- Work to complete
Gather every line from the entries below that contains the string "axis".

Click-target data
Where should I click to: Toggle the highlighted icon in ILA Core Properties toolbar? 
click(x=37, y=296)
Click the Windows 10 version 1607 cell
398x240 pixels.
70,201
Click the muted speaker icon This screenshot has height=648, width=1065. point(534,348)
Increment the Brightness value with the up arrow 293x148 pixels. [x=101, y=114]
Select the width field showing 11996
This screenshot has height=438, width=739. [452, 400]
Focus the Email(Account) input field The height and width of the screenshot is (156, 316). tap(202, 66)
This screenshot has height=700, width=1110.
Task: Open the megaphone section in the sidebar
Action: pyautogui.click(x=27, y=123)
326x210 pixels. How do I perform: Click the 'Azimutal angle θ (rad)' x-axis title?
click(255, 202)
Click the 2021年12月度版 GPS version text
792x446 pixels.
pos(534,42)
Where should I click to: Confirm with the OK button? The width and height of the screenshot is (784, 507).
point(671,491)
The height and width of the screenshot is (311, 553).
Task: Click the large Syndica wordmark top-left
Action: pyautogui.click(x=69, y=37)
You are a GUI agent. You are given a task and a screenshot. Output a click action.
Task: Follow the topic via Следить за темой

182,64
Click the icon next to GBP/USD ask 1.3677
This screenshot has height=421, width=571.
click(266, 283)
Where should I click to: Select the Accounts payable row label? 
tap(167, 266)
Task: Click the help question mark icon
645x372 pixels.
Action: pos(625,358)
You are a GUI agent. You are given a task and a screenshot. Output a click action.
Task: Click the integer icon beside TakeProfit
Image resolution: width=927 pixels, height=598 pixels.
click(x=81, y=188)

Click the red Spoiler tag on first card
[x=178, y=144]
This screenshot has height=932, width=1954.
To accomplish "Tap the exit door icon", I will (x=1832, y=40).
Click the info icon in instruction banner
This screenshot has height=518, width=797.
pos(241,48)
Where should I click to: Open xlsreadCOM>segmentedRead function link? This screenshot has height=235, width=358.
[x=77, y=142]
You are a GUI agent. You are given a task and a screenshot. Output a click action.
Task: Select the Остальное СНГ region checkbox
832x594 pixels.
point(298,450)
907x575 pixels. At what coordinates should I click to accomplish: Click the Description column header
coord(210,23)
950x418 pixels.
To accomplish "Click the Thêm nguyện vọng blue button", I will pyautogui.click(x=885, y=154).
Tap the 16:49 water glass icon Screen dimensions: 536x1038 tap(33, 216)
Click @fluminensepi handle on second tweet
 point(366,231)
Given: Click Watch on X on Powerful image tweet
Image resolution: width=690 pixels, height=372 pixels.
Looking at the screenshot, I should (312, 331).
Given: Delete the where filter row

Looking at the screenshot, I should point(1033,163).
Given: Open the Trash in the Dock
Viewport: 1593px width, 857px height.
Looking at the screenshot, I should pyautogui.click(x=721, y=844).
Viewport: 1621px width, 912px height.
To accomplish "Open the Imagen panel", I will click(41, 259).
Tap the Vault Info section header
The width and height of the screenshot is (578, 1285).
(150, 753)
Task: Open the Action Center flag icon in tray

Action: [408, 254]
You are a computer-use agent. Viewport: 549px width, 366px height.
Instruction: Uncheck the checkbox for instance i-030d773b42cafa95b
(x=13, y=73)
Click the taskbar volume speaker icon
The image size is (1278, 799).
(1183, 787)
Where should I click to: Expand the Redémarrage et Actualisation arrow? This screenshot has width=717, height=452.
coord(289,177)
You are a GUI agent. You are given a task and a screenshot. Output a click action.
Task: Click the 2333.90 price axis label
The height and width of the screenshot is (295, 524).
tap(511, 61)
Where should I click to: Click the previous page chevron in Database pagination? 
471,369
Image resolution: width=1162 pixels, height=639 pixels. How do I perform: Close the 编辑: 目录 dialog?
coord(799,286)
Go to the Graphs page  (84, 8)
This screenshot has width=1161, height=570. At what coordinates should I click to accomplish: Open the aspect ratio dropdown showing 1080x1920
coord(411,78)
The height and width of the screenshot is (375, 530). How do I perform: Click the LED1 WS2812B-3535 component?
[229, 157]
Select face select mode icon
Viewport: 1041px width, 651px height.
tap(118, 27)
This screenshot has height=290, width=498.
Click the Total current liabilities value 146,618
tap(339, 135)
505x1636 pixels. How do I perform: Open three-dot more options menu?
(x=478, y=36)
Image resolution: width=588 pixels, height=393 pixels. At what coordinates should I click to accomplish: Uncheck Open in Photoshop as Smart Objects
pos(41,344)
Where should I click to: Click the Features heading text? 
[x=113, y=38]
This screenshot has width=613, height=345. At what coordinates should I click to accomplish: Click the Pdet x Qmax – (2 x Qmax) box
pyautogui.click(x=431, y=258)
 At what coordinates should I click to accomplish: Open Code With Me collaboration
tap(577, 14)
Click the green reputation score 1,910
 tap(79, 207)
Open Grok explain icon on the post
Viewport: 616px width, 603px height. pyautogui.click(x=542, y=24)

- Result of this exercise
326x210 pixels. How do I perform: Click the 'Azimutal angle θ (rad)' x-axis title?
Task: Click the 2333.90 price axis label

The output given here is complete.